Refugee entrepreneurs can provide significant economic benefits to Australia, report finds
As Australia continues to house thousands of asylum seekers in offshore processing camps, a report examining the existing and potential contribution of refugee entrepreneurs to the nation’s economy and society has determined that, with the right support, refugee entrepreneurs provide significant economic benefits to Australia.
The report, Refugee to Entrepreneur in Three Years, was prepared by Professor Jock Collins of the UTS Business School, who studied the workings of the pilot Ignite Small Business Startups Program run by Settlement Services International (SSI).
Taking off in 2013, the program helped facilitate business creation by connecting entrepreneurs to business mentors and a team of volunteers from local businesses, councils, chambers of commerce, and others to share their business knowledge and skills.
Having now wrapped up its three year pilot, the program has worked with 240 refugee clients and helped establish 66 new businesses. The report found that 68 percent of refugee graduates of the program have moved off Centrelink payments – through interviews with 35 participants, the report identified savings of almost $900,000 a year in Centrelink benefits – with some now paying company tax and employing others.
“This success rate must be set against the substantial barriers that these refugees faced in order to appreciate its significance,” Collins said.
“At first glance refugees are the most unlikely entrepreneurs. They lack capital to start up a business, they have no credit history, no assets or security. In many instances their educational qualifications are not recognised and they have no social networks.”
The report also found that one in five Ignite clients are women, with women making up one in four of the Ignite clients who succeeded in setting up a business.
“This is an important finding because many refugee families who arrive in Australia are single-parent families headed by a woman,” Collins said.
Thirty countries were represented in the pilot program, with 87 participants coming from Iran, 34 from Iraq, and 23 from Syria. Retail businesses were the most popular created, followed by cultural and recreational services, and construction.
The release of the report comes after the TechfugeesBNE hackathon at River City Labs last weekend, which saw teams work with refugees who had resettled in Queensland to come up with solutions to problems facing the community. Founded in Europe, Techfugees first came to Australia in 2015.
Taking out first prize was ‘Team Hand Sanitiser’ with its idea for Springboard, an app matching refugees with industry-specific mentors to help them find work.
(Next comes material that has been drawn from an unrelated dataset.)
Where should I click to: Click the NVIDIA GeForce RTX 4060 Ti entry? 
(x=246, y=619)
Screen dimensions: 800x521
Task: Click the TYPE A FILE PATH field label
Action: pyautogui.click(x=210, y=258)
The Springboard app is powered by an algorithm connecting a mentee’s goals, interests, and needs to a mentor’s experience, interests, and strengths to ensure compatibility.
A user seeking mentorship would sign up to the app for free, while a volunteer mentor would receive verified mentor training and certification for a $50 fee.
Hackathon judge Imtiaz Ali, who let Pakistan for Australia by boat in 2012, said the Springboard app can help people like himself make a direct connection with a mentor who could help them through challenges to get a job.
“No one will employ ‘Imtiaz’ when they see my name on a job application. It’s not ‘John’ or ‘David’ so my chances of getting a job is very low. This is very frustrating but that is the reality,” Ali said.
Winning $1,000 and membership at River City Labs, Team Hand Sanitiser will look to develop and make Springboard a reality.
Taking second place was Team Let’s Talk, who created an accent reduction solution, while Big Box Orange took out third with a Google cardboard 3D experience for refugees.
Image: Kelsey-Lee Stay and Shahwali Kazimi of Team Hand Sanitiser. Source: Supplied.